Giuseppe Piermarini (Italian pronunciation: [dʒuˈzɛppe ˌpjɛrmaˈriːni]; 18 July 1734 – 18 February 1808) was an Italian architect who trained with Luigi Vanvitelli in Rome and designed the Teatro alla Scala in Milan (1776–78), which remains the work by which he is remembered. Indeed, "il Piermarini" serves as an occasional euphemism for the celebrated opera house. Piermarini was appointed professor in the Academy of Fine Arts of Brera, better known as Brera Academy, Milan, when it was formally founded in 1776.

Piermarini was born at Foligno, then part of the Papal States. He was Vanvitelli's collaborator at Caserta, 1765-1769, when he removed to Milan. From his Milan base he reorganized the University of Pavia (1770) and the palazzo for the Accademia di Scienze e Belle Lettere, or Accademia Virgiliana, at Mantua (1773), where he also designed the façade of the neighbouring Teatro Bibiena. He designed the interior of the Maria Teresa Hall of the Biblioteca Braidense in Milan

With the Habsburg decision permanently to install an archduke at Milan, Piermarini was commissioned to reconstruct the ducal palace adjoining the cathedral as an appropriate city residence and to construct a wholly new country seat near Monza.
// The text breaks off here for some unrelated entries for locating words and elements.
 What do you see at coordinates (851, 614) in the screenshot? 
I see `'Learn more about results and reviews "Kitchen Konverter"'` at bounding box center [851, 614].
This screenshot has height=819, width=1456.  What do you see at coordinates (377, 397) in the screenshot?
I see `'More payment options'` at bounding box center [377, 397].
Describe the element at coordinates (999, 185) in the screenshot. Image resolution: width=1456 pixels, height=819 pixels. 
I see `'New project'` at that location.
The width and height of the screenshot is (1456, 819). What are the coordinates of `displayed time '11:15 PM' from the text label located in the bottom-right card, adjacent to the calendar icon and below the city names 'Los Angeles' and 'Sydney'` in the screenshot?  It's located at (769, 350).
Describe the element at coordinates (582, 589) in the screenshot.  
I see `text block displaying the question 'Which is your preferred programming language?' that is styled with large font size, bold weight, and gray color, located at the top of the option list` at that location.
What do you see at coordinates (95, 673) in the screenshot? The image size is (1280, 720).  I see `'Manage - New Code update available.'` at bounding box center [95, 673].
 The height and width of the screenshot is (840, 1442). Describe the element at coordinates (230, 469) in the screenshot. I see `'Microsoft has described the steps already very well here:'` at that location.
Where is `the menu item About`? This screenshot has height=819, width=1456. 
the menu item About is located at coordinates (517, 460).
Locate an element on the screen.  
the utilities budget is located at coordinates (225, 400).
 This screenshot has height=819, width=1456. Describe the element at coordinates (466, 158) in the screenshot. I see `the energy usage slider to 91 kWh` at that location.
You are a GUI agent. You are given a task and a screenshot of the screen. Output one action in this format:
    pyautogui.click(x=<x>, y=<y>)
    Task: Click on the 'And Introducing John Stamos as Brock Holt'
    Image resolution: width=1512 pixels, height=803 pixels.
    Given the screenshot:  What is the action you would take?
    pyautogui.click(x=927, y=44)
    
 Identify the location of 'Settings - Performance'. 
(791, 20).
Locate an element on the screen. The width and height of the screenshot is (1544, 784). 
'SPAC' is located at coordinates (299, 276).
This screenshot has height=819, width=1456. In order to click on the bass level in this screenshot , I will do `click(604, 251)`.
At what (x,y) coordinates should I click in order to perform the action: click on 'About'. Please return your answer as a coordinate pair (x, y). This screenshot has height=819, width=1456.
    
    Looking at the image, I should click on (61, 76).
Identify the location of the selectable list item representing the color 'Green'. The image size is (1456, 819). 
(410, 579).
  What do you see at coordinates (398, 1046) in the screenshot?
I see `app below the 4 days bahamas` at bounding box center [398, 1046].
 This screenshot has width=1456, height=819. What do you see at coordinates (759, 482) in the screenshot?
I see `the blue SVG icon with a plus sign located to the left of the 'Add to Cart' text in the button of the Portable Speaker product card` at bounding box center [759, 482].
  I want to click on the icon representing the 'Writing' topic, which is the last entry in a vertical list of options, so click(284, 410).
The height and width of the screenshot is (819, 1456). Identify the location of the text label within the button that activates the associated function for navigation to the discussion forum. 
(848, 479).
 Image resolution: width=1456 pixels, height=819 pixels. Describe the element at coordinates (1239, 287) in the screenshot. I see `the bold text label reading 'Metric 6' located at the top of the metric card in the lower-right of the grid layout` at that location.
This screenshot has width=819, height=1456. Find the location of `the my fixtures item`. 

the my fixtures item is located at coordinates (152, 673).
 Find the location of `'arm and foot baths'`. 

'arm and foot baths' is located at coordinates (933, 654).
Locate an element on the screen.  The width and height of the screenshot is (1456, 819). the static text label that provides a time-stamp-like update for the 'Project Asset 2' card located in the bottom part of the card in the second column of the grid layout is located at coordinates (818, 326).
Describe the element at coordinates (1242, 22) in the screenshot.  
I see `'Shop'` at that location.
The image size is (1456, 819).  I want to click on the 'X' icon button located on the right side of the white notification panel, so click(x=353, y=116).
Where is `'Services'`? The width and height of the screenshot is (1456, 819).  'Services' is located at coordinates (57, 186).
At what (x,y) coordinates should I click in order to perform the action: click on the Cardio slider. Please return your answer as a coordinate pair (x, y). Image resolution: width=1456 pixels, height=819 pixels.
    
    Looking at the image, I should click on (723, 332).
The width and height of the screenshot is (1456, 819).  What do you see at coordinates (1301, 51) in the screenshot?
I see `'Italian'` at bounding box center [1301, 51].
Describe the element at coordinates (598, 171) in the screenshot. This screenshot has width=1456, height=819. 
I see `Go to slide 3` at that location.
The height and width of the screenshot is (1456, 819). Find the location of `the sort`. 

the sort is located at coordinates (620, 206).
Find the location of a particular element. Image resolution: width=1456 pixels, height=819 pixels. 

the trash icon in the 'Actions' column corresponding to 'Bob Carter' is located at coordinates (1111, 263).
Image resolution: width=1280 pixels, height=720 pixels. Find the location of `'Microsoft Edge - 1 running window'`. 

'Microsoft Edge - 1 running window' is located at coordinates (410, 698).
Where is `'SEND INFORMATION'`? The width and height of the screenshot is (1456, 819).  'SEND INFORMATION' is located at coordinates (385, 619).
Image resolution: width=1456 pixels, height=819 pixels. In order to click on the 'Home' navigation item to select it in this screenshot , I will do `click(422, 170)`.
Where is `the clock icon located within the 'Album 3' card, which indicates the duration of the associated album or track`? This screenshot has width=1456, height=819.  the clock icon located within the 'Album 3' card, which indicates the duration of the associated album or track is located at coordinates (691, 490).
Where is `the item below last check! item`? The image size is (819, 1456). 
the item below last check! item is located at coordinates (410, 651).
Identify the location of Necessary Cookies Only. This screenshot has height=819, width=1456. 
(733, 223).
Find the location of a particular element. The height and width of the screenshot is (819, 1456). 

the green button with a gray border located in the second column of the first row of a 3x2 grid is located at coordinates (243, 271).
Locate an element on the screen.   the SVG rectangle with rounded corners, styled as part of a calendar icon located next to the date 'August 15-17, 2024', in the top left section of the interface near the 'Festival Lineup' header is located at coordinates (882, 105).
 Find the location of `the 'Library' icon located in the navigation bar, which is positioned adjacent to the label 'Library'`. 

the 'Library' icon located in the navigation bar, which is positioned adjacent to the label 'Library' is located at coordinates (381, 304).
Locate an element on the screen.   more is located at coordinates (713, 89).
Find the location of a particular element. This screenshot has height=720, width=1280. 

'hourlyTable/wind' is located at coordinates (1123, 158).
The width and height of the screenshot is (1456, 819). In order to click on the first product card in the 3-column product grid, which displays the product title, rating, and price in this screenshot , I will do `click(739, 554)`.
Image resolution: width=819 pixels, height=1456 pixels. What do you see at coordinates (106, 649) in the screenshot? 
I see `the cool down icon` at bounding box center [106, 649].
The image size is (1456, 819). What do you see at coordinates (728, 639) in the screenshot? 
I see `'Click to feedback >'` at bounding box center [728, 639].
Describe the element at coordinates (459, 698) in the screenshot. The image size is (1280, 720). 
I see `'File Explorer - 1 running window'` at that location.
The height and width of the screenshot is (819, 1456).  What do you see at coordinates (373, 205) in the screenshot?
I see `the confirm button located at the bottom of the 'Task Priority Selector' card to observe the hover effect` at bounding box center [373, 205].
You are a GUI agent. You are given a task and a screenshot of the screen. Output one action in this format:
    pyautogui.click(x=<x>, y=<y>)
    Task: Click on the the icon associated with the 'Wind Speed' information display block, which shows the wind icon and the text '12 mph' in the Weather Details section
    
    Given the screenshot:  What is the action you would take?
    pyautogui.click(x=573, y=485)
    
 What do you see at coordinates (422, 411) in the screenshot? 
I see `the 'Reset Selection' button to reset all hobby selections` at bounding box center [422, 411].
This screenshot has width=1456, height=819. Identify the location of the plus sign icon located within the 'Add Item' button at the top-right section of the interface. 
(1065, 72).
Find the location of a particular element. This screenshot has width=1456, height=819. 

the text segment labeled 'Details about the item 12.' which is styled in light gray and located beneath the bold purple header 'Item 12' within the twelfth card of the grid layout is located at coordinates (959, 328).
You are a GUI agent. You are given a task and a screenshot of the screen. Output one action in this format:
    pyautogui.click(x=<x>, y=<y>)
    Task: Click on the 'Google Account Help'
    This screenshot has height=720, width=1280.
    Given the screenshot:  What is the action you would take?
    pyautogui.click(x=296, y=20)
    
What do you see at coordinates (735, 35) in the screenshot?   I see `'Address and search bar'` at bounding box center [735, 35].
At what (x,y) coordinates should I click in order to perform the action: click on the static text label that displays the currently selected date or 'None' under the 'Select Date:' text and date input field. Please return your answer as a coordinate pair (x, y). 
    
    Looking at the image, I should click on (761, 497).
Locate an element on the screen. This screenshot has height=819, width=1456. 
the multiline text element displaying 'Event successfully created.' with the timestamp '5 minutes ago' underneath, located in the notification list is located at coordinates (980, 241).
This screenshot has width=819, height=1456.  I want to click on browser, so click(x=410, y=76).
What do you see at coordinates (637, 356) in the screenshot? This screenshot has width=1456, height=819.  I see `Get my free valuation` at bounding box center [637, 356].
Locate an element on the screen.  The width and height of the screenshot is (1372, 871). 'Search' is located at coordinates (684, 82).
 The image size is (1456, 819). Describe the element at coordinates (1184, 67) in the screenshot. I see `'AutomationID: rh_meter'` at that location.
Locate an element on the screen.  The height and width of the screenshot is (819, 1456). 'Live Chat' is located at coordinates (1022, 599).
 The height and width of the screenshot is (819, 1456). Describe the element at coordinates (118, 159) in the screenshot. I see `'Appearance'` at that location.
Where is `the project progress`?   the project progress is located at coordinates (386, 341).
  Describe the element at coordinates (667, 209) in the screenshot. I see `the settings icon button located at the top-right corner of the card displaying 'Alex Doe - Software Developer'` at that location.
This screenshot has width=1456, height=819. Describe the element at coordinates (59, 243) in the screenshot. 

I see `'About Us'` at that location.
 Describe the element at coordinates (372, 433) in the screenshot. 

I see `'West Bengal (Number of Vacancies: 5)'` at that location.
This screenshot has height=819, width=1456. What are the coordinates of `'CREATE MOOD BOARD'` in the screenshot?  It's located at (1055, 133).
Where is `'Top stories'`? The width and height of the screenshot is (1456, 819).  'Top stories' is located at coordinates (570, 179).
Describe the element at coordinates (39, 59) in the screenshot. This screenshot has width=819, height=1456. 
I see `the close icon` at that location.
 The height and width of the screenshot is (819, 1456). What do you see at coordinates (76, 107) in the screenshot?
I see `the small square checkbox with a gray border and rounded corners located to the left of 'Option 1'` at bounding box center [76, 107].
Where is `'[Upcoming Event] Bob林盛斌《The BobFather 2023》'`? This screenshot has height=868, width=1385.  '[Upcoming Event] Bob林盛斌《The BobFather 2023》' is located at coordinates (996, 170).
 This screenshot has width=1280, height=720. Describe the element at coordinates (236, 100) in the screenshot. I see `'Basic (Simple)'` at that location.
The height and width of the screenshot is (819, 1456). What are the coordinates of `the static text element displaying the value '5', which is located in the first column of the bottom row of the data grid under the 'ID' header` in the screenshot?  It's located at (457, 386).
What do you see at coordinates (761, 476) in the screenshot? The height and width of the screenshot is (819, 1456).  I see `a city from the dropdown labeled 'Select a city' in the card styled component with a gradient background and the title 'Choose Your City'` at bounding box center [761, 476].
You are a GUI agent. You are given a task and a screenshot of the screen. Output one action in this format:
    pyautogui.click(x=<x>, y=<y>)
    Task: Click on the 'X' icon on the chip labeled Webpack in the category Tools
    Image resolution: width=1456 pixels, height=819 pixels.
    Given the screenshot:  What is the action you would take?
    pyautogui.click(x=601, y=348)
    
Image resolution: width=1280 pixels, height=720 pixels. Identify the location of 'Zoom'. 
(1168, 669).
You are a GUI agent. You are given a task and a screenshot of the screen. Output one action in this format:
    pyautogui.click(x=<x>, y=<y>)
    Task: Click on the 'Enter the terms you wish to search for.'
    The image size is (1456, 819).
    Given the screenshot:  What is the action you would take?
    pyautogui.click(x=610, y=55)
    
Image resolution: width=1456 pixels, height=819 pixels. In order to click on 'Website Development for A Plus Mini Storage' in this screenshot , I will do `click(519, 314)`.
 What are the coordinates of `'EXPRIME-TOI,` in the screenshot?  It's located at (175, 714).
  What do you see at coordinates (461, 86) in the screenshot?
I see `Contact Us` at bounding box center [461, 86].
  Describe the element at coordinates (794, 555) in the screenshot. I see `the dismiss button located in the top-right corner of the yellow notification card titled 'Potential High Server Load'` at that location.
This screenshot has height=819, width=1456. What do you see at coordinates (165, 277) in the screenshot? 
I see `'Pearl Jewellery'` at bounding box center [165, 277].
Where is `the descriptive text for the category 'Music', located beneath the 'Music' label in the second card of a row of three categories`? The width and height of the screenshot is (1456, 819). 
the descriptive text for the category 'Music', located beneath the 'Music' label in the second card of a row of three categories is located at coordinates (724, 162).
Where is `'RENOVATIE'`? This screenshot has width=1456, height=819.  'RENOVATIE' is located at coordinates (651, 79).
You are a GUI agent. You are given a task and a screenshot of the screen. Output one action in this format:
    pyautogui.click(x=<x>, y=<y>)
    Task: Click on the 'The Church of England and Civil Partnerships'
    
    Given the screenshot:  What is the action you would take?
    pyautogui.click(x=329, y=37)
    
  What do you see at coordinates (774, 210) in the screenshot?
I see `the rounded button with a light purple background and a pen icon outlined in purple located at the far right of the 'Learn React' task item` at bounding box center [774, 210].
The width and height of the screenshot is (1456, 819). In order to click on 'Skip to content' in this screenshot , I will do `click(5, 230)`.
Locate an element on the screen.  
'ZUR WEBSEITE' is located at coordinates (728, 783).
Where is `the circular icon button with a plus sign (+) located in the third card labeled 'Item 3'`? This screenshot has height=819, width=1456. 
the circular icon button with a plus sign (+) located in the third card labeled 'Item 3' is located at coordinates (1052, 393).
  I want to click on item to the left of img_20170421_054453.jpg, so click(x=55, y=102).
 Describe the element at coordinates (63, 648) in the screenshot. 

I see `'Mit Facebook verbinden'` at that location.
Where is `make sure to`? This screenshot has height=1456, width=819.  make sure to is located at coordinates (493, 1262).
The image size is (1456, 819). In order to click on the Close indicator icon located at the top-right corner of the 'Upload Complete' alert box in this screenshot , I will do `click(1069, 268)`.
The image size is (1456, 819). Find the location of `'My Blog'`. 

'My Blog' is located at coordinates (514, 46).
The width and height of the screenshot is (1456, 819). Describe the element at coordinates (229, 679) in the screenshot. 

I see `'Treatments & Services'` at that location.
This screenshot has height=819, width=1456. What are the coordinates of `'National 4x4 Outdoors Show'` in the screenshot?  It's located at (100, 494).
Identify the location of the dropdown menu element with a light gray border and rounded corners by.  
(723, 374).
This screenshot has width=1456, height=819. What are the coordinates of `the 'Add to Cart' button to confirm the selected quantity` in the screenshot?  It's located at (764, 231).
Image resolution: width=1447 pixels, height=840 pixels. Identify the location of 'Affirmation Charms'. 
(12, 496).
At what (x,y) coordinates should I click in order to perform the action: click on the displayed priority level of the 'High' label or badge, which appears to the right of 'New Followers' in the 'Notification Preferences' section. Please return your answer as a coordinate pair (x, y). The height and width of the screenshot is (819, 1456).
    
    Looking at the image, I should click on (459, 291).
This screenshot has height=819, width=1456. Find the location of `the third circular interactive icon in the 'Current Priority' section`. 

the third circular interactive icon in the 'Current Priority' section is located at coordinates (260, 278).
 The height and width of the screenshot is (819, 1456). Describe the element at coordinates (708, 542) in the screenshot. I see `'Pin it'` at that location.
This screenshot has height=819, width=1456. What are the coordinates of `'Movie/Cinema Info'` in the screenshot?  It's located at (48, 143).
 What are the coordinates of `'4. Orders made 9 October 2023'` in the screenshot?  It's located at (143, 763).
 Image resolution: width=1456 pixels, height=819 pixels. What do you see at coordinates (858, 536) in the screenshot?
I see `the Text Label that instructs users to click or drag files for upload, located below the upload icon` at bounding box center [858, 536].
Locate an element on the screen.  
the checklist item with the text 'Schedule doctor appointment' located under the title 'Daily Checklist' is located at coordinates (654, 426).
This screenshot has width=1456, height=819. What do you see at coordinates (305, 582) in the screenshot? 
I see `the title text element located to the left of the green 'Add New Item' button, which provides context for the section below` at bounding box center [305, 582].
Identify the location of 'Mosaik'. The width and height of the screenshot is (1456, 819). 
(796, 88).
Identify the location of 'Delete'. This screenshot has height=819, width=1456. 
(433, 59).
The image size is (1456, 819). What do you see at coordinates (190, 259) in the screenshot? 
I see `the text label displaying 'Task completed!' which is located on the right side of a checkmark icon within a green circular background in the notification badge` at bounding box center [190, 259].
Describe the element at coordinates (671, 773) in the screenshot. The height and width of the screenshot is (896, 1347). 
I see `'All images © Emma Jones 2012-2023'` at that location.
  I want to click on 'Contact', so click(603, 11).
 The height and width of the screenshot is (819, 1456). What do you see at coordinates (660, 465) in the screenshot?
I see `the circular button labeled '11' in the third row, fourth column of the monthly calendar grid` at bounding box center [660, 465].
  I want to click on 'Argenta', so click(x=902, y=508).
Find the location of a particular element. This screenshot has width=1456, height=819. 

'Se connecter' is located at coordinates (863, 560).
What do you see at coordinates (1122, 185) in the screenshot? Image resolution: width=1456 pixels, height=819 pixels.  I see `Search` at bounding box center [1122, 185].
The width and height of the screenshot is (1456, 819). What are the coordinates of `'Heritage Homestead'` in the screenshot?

For the Royal Palace of Milan, Piermarini successfully avoided competition with the rich Gothic front of the cathedral with his sober neoclassical façade (1773–80) and created the Piazzetta Reale, as part of his urbanistic projects in the city centre. For the Royal Villa of Monza, (1776 onwards), successive changes adapted the original pleasure villa to a seat of court. In 1779 Piermarini was officially named architect of the Imperial Kingdom, a position he had occupied in fact for several years.